Que experiência têm?
As forças especiais de Pyongyang são treinadas sobretudo para evitar um golpe de Estado, com "comissários políticos [que] aprovam todas as decisões militares", disse Fyodor Tertitsky.
"Resta saber se este sistema pesado será modificado para as necessidades da guerra na Ucrânia", o que seria "impossível sem o acordo pessoal de Kim Jong-un", o líder norte-coreano, referiu.
As tropas norte-coreanas não combatem desde 1953 e é provável que sofram perante os ucranianos, que estão em guerra há dois anos e meio.
O exército de Kim apoia-se nas massas, um modelo de guerra do século XX, com 30% da população empenhada (ativa, reserva e paramilitar), disse Ivan Klyszcz à AFP.
Mas "mesmo que o seu regime comunista continue a ser uma espécie de avatar ultrapassado do modelo soviético", esta preeminência das massas "tornou-se estranhamente relevante de novo no século XXI", referiu.
Inteligência sul-coreana no limite
O destacamento norte-coreano será espiado e analisado de todos os ângulos.
"A partilha de ensinamentos sobre o combate moderno, em particular a utilização integrada de 'drones', mísseis balísticos e mísseis de cruzeiro, será de grande interesse para a Coreia do Norte", disse Mick Ryan.
Citou também a guerra eletrónica e "os conhecimentos adquiridos com as armas ocidentais recuperadas na Ucrânia".

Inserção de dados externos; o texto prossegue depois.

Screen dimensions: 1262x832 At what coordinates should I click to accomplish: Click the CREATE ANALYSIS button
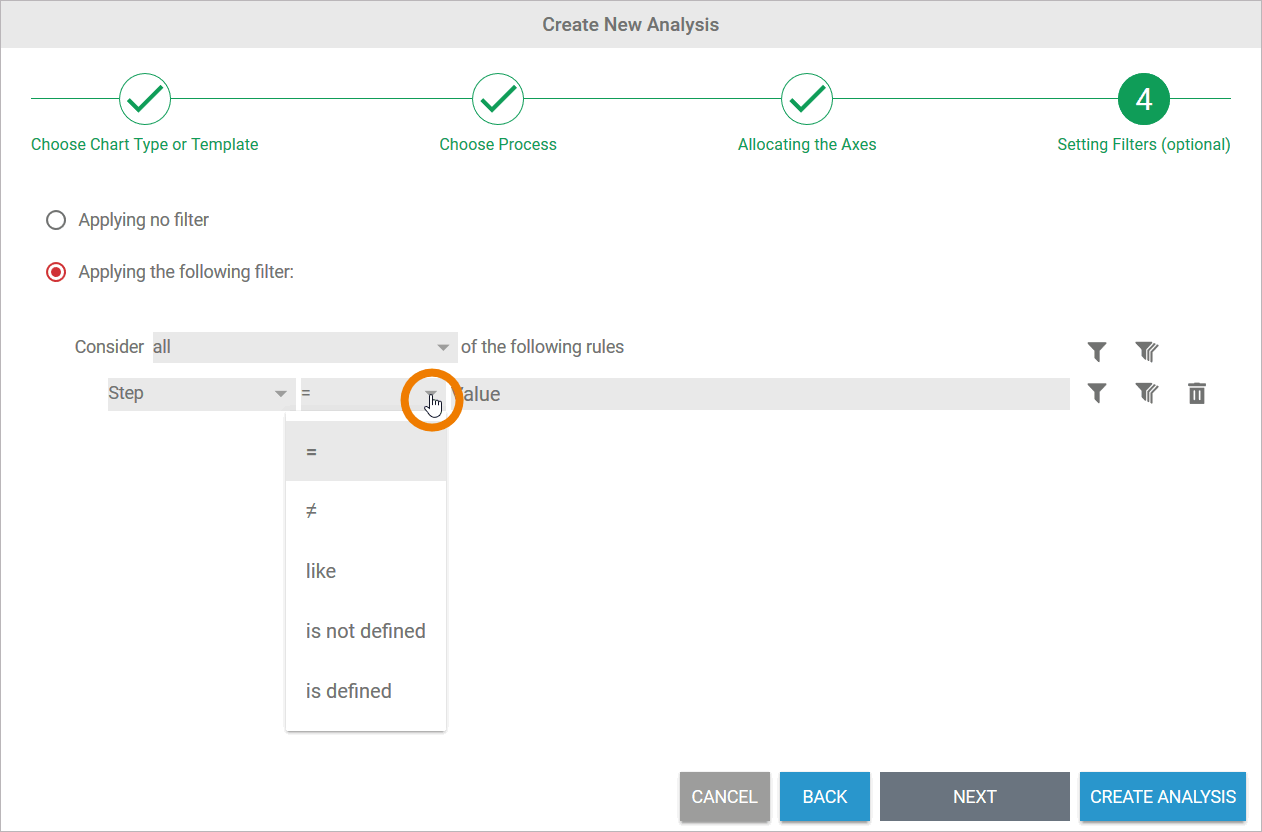1162,797
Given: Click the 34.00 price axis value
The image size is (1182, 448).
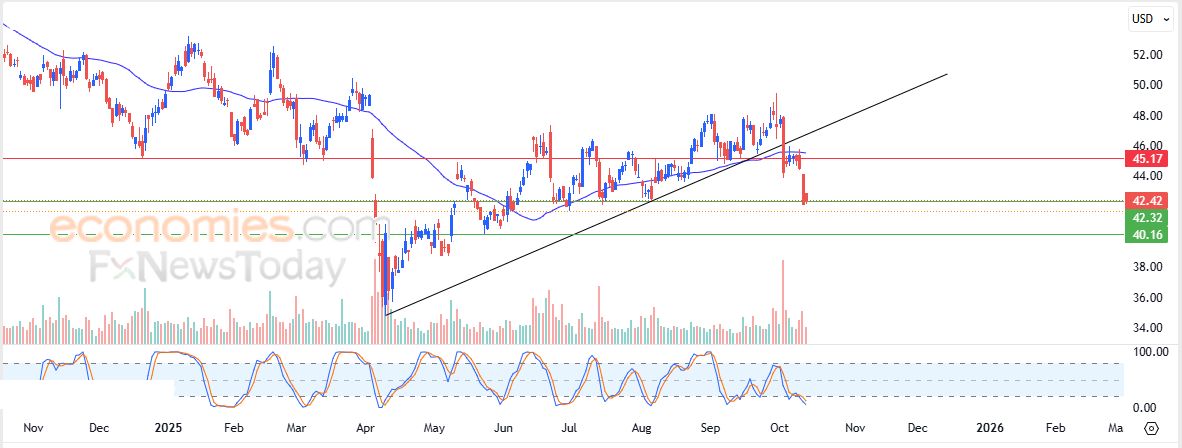Looking at the screenshot, I should click(1146, 328).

Mas o inverso também é verdade: no meio das tensões na península, "Seul parece querer aproveitar a oportunidade para obter informações sobre o seu inimigo", defendeu Fyodor Tertitsky.
Tanto mais que o encerramento da fronteira durante a pandemia de covid-19 reduziu consideravelmente a chegada de refugiados do Norte ao Sul, que são a "principal fonte de informação" de Seul sobre o vizinho.